- Istruzioni da seguire -
Prosegua il brano sulla crisi agraria e sull'emigrazione in Basilicata, riprendendo subito dopo la sua ultima frase.

- Brano selezionato -
>>>

Ma quello che soprattutto ha determinata la larga corrente dell’emigrazione, è stato un fatto che ha colpito ugualmente proprietari e lavoratori ed ha dato origine alla crisi agraria. Come già saprà chi ha letto qualche cosa sulla Basilicata e specialmente il pregevole libro del Franchetti, in quella provincia, più che la mezzadria od altre forme di colonia, vige un contratto colonico, per cui il contadino prende, di solito per la durata di tre o di sei anni, degli appezzamenti di terra, che egli coltiva a suo rischio e pericolo, pagando in genere un determinato prezzo di locazione.

E poiché il contadino non ha dimora fissa sul campo colonico, e la coltivazione è molto imperfetta e superficiale, egli suole anche lavorare a giornata al servizio di chi lo chiama, ed assolda anch’egli altri per essere aiutato ne’ lavori campestri: così quasi ogni contadino, mentre è un giornaliero, è anche di solito un produttore. Anzi, giacché la mercede di giornaliero è incerta, e non gli dà luogo a risparmi, costituisce soltanto una ripresa; ma è sulla vendita del genere da lui prodotto che conta per poter sopperire a tutti i suoi bisogni. Così stando le cose, il rapido e progressivo svilimento del prezzo dei cereali è riuscito di notevole danno anche pe’ contadini; poiché il genere da loro prodotto, quando non rimaneva invenduto, fruttava loro pochissimo, e, nel generale rincarimento d’ogni altra cosa, ciò creava loro grandi svantaggi.

La mercede della mano d’opera, nell’universale rincaro, è anch’essa contemporaneamente salita in molti luoghi; ma i contadini neppure hanno potuto trarne profitto, perché, tranne che per le vigne, non coltivando i proprietari direttamente la terra a loro spese e non essendovi grandi fittaiuoli, i contadini stessi che nella loro qualità di produttori impiegano l’opera di altri, sentono pe’ primi gli effetti della mano d’opera rincarata.

<<<

- Estratti dei dati -
>>>

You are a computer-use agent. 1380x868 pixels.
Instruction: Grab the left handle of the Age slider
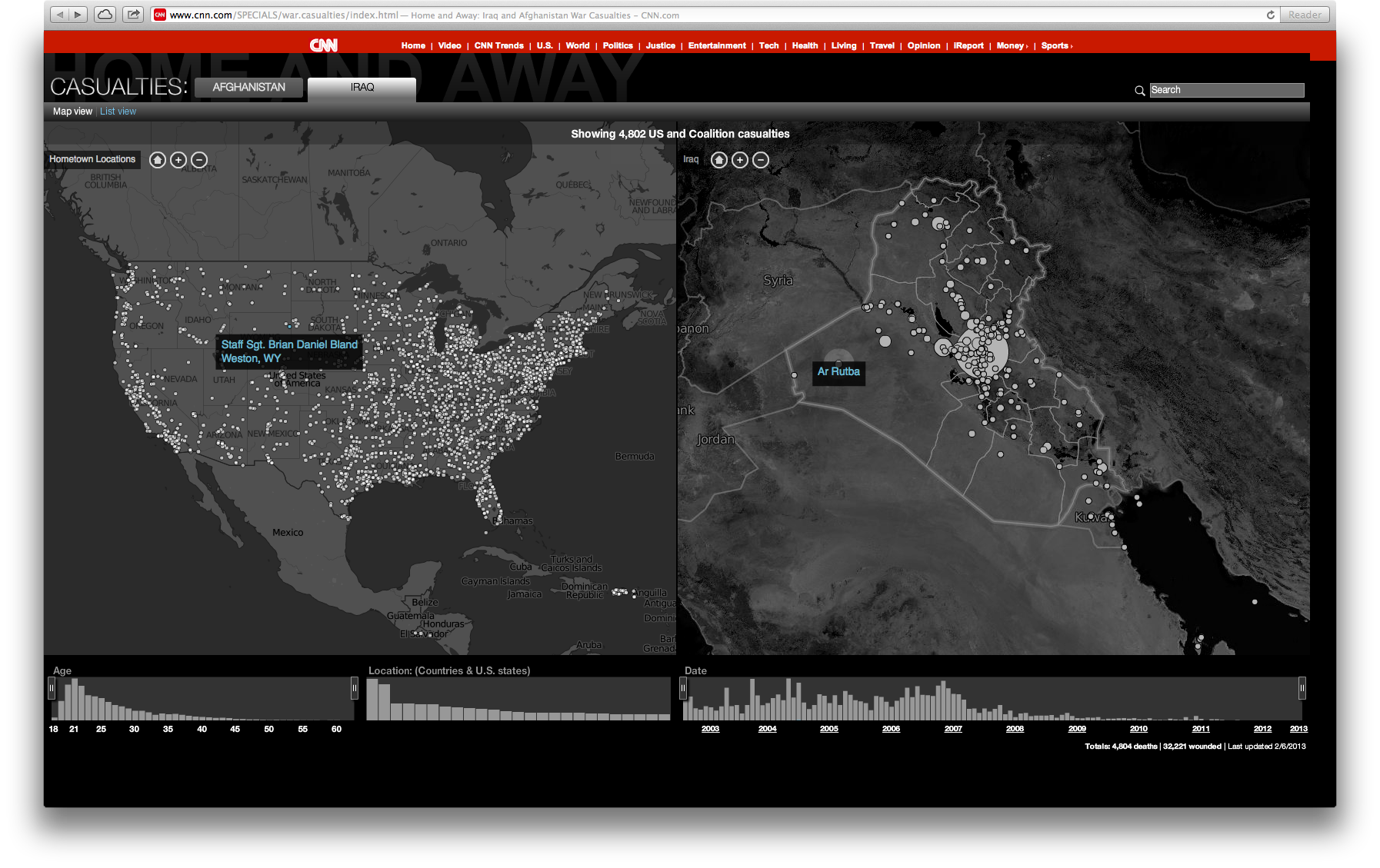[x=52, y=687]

<<<
>>>

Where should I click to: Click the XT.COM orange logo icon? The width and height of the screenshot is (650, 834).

<<<

- Risposta finale -
Onde è nato che la coltura de’ cereali, come poi quella de’ vigneti, non è stata più remuneratrice, e n’è venuto l’abbandono della terra e l’emigrazione tanto più crescente, in quanto ad incoraggiarla si sono succeduti i cattivi ricolti. Chi ha voluto restringere in un punto solo le cause dell’emigrazione, non ha posto a mente questo: che al malessere dei contadini faceano riscontro le strettezze sempre maggiori dei proprietari, e che mentre i contadini erano costretti ad emigrare, la piccola proprietà, già fonte d’agiatezza, era pienamente rovinata.

Ora, se l’emigrazione fosse un bene od un male, è una domanda che si sono rivolta molte persone, e ciascuna vi ha risposto in vario modo: molti soprattutto, nel rispondervi, movendo da’ principi troppo generali, hanno fatta completa astrazione dal paese, di cui parlavano.

Tale domanda se la rivolse sin dal 1874 il Franchetti nella sua ammirevole pubblicazione sulle condizioni economiche ed amministrative dell’Italia meridionale, ed a lui parve, e non a torto in quel momento, che potesse essere un bene.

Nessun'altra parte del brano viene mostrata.